- Supplied data:
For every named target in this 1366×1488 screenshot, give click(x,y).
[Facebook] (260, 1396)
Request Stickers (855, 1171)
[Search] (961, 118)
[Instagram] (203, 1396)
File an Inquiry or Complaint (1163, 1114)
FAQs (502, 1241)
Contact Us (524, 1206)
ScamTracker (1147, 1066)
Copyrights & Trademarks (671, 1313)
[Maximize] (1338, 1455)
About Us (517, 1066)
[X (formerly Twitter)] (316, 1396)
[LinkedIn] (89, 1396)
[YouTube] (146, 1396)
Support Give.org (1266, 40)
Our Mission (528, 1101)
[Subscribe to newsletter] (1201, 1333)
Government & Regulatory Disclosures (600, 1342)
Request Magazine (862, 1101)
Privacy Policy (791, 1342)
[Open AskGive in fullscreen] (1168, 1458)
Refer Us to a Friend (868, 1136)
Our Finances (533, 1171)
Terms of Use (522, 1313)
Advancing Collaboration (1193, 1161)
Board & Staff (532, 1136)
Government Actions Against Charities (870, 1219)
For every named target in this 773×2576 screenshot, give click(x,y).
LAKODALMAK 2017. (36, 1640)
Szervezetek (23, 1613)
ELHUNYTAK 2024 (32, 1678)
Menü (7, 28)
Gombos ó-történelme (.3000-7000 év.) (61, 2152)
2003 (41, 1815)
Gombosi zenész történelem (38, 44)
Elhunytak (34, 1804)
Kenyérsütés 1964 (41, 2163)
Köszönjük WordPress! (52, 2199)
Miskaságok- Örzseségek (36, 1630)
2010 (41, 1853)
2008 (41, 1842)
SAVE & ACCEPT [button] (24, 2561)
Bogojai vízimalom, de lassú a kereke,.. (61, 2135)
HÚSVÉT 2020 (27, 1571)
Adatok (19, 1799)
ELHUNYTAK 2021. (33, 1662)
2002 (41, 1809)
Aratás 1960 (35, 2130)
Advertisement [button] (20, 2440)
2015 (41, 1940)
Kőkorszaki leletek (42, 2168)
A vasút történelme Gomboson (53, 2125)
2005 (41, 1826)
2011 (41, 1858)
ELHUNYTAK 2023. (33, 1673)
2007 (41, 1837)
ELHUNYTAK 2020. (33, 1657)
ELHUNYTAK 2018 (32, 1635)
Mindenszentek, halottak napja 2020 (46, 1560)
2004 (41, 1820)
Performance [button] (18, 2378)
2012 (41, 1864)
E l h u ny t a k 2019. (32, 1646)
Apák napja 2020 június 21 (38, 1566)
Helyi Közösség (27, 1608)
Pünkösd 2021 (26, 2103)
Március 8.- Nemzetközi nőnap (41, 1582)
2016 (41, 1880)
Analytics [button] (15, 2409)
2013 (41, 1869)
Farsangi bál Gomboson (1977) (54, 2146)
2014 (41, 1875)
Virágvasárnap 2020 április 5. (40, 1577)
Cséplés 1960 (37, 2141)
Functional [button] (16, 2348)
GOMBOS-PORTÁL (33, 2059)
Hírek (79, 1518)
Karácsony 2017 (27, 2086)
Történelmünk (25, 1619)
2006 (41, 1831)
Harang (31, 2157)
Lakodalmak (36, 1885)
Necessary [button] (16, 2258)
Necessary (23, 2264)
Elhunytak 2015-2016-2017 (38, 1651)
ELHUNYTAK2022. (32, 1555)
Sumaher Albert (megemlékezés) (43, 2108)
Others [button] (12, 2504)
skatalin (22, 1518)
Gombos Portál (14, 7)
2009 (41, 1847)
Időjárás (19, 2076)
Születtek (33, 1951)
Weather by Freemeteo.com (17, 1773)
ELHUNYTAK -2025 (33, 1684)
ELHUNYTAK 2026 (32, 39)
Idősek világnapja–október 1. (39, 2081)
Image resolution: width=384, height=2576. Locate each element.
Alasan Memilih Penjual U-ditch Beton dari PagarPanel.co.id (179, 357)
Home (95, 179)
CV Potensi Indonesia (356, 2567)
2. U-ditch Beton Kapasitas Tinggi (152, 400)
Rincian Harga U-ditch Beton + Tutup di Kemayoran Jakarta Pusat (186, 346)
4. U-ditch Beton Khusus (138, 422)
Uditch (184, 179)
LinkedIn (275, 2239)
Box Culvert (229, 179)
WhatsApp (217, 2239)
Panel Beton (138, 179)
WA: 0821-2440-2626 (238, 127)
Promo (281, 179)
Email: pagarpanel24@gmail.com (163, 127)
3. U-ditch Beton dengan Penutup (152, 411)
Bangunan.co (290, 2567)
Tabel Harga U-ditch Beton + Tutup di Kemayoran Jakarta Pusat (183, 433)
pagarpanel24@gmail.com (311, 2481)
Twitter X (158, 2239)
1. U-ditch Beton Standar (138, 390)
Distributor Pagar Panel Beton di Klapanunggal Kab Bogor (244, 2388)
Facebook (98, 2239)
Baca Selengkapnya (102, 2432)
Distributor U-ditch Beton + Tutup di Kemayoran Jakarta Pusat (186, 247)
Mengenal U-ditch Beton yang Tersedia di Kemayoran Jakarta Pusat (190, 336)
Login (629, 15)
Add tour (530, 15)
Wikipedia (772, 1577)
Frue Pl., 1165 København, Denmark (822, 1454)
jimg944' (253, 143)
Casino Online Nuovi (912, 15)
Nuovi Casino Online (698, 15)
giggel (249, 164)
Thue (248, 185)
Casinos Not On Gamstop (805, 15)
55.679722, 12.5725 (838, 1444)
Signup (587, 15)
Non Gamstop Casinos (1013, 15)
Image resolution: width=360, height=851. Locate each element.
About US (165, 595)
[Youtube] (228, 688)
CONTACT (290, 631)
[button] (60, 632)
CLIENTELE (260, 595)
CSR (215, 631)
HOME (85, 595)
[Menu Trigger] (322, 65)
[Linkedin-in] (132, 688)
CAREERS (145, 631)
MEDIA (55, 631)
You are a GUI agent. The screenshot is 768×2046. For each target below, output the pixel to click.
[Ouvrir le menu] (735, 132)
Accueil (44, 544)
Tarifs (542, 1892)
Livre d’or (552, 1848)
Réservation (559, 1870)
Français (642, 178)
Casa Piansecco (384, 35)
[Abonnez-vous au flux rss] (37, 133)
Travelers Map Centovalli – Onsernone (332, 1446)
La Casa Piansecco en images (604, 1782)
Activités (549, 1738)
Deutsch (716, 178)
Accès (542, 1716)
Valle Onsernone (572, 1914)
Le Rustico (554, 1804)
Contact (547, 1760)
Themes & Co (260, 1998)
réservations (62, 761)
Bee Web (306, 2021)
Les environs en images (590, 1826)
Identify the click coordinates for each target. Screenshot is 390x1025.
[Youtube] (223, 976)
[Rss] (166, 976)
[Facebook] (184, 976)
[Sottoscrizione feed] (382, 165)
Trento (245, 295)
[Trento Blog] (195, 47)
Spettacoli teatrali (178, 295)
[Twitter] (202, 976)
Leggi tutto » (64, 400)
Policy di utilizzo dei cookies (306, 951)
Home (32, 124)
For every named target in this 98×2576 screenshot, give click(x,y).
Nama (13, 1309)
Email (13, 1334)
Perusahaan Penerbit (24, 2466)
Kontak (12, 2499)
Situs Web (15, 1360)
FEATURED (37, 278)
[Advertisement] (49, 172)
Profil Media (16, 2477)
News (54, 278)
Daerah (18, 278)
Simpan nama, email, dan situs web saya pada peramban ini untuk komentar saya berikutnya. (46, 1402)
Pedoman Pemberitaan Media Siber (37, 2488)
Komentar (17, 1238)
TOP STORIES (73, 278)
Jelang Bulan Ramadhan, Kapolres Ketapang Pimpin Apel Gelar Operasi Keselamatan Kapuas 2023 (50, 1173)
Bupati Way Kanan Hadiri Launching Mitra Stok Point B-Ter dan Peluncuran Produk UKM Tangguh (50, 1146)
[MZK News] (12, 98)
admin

- Exercise brief:
Reproduce the whole listing without changing anything.

- Written solution:
For every named target in this 1366×1488 screenshot, give click(x,y).
[Facebook] (260, 1396)
Request Stickers (855, 1171)
[Search] (961, 118)
[Instagram] (203, 1396)
File an Inquiry or Complaint (1163, 1114)
FAQs (502, 1241)
Contact Us (524, 1206)
ScamTracker (1147, 1066)
Copyrights & Trademarks (671, 1313)
[Maximize] (1338, 1455)
About Us (517, 1066)
[X (formerly Twitter)] (316, 1396)
[LinkedIn] (89, 1396)
[YouTube] (146, 1396)
Support Give.org (1266, 40)
Our Mission (528, 1101)
[Subscribe to newsletter] (1201, 1333)
Government & Regulatory Disclosures (600, 1342)
Request Magazine (862, 1101)
Privacy Policy (791, 1342)
[Open AskGive in fullscreen] (1168, 1458)
Refer Us to a Friend (868, 1136)
Our Finances (533, 1171)
Terms of Use (522, 1313)
Advancing Collaboration (1193, 1161)
Board & Staff (532, 1136)
Government Actions Against Charities (870, 1219)
For every named target in this 773×2576 screenshot, give click(x,y).
LAKODALMAK 2017. (36, 1640)
Szervezetek (23, 1613)
ELHUNYTAK 2024 (32, 1678)
Menü (7, 28)
Gombos ó-történelme (.3000-7000 év.) (61, 2152)
2003 (41, 1815)
Gombosi zenész történelem (38, 44)
Elhunytak (34, 1804)
Kenyérsütés 1964 (41, 2163)
Köszönjük WordPress! (52, 2199)
Miskaságok- Örzseségek (36, 1630)
2010 (41, 1853)
2008 (41, 1842)
SAVE & ACCEPT [button] (24, 2561)
Bogojai vízimalom, de lassú a kereke,.. (61, 2135)
HÚSVÉT 2020 (27, 1571)
Adatok (19, 1799)
ELHUNYTAK 2021. (33, 1662)
2002 (41, 1809)
Aratás 1960 (35, 2130)
Advertisement [button] (20, 2440)
2015 (41, 1940)
Kőkorszaki leletek (42, 2168)
A vasút történelme Gomboson (53, 2125)
2005 (41, 1826)
2011 (41, 1858)
ELHUNYTAK 2023. (33, 1673)
2007 (41, 1837)
ELHUNYTAK 2020. (33, 1657)
ELHUNYTAK 2018 (32, 1635)
Mindenszentek, halottak napja 2020 (46, 1560)
2004 (41, 1820)
Performance [button] (18, 2378)
2012 (41, 1864)
E l h u ny t a k 2019. (32, 1646)
Apák napja 2020 június 21 (38, 1566)
Helyi Közösség (27, 1608)
Pünkösd 2021 (26, 2103)
Március 8.- Nemzetközi nőnap (41, 1582)
2016 (41, 1880)
Analytics [button] (15, 2409)
2013 (41, 1869)
Farsangi bál Gomboson (1977) (54, 2146)
2014 (41, 1875)
Virágvasárnap 2020 április 5. (40, 1577)
Cséplés 1960 (37, 2141)
Functional [button] (16, 2348)
GOMBOS-PORTÁL (33, 2059)
Hírek (79, 1518)
Karácsony 2017 (27, 2086)
Történelmünk (25, 1619)
2006 (41, 1831)
Harang (31, 2157)
Lakodalmak (36, 1885)
Necessary [button] (16, 2258)
Necessary (23, 2264)
Elhunytak 2015-2016-2017 (38, 1651)
ELHUNYTAK2022. (32, 1555)
Sumaher Albert (megemlékezés) (43, 2108)
Others [button] (12, 2504)
skatalin (22, 1518)
Gombos Portál (14, 7)
2009 (41, 1847)
Időjárás (19, 2076)
Születtek (33, 1951)
Weather by Freemeteo.com (17, 1773)
ELHUNYTAK -2025 (33, 1684)
ELHUNYTAK 2026 (32, 39)
Idősek világnapja–október 1. (39, 2081)
Image resolution: width=384, height=2576. Locate each element.
Alasan Memilih Penjual U-ditch Beton dari PagarPanel.co.id (179, 357)
Home (95, 179)
CV Potensi Indonesia (356, 2567)
2. U-ditch Beton Kapasitas Tinggi (152, 400)
Rincian Harga U-ditch Beton + Tutup di Kemayoran Jakarta Pusat (186, 346)
4. U-ditch Beton Khusus (138, 422)
Uditch (184, 179)
LinkedIn (275, 2239)
Box Culvert (229, 179)
WhatsApp (217, 2239)
Panel Beton (138, 179)
WA: 0821-2440-2626 (238, 127)
Promo (281, 179)
Email: pagarpanel24@gmail.com (163, 127)
3. U-ditch Beton dengan Penutup (152, 411)
Bangunan.co (290, 2567)
Tabel Harga U-ditch Beton + Tutup di Kemayoran Jakarta Pusat (183, 433)
pagarpanel24@gmail.com (311, 2481)
Twitter X (158, 2239)
1. U-ditch Beton Standar (138, 390)
Distributor Pagar Panel Beton di Klapanunggal Kab Bogor (244, 2388)
Facebook (98, 2239)
Baca Selengkapnya (102, 2432)
Distributor U-ditch Beton + Tutup di Kemayoran Jakarta Pusat (186, 247)
Mengenal U-ditch Beton yang Tersedia di Kemayoran Jakarta Pusat (190, 336)
Login (629, 15)
Add tour (530, 15)
Wikipedia (772, 1577)
Frue Pl., 1165 København, Denmark (822, 1454)
jimg944' (253, 143)
Casino Online Nuovi (912, 15)
Nuovi Casino Online (698, 15)
giggel (249, 164)
Thue (248, 185)
Casinos Not On Gamstop (805, 15)
55.679722, 12.5725 (838, 1444)
Signup (587, 15)
Non Gamstop Casinos (1013, 15)
Image resolution: width=360, height=851. Locate each element.
About US (165, 595)
[Youtube] (228, 688)
CONTACT (290, 631)
[button] (60, 632)
CLIENTELE (260, 595)
CSR (215, 631)
HOME (85, 595)
[Menu Trigger] (322, 65)
[Linkedin-in] (132, 688)
CAREERS (145, 631)
MEDIA (55, 631)
You are a GUI agent. The screenshot is 768×2046. For each target below, output the pixel to click.
[Ouvrir le menu] (735, 132)
Accueil (44, 544)
Tarifs (542, 1892)
Livre d’or (552, 1848)
Réservation (559, 1870)
Français (642, 178)
Casa Piansecco (384, 35)
[Abonnez-vous au flux rss] (37, 133)
Travelers Map Centovalli – Onsernone (332, 1446)
La Casa Piansecco en images (604, 1782)
Activités (549, 1738)
Deutsch (716, 178)
Accès (542, 1716)
Valle Onsernone (572, 1914)
Le Rustico (554, 1804)
Contact (547, 1760)
Themes & Co (260, 1998)
réservations (62, 761)
Bee Web (306, 2021)
Les environs en images (590, 1826)
Identify the click coordinates for each target. Screenshot is 390x1025.
[Youtube] (223, 976)
[Rss] (166, 976)
[Facebook] (184, 976)
[Sottoscrizione feed] (382, 165)
Trento (245, 295)
[Trento Blog] (195, 47)
Spettacoli teatrali (178, 295)
[Twitter] (202, 976)
Leggi tutto » (64, 400)
Policy di utilizzo dei cookies (306, 951)
Home (32, 124)
For every named target in this 98×2576 screenshot, give click(x,y).
Nama (13, 1309)
Email (13, 1334)
Perusahaan Penerbit (24, 2466)
Kontak (12, 2499)
Situs Web (15, 1360)
FEATURED (37, 278)
[Advertisement] (49, 172)
Profil Media (16, 2477)
News (54, 278)
Daerah (18, 278)
Simpan nama, email, dan situs web saya pada peramban ini untuk komentar saya berikutnya. (46, 1402)
Pedoman Pemberitaan Media Siber (37, 2488)
Komentar (17, 1238)
TOP STORIES (73, 278)
Jelang Bulan Ramadhan, Kapolres Ketapang Pimpin Apel Gelar Operasi Keselamatan Kapuas 2023 (50, 1173)
Bupati Way Kanan Hadiri Launching Mitra Stok Point B-Ter dan Peluncuran Produk UKM Tangguh (50, 1146)
[MZK News] (12, 98)
admin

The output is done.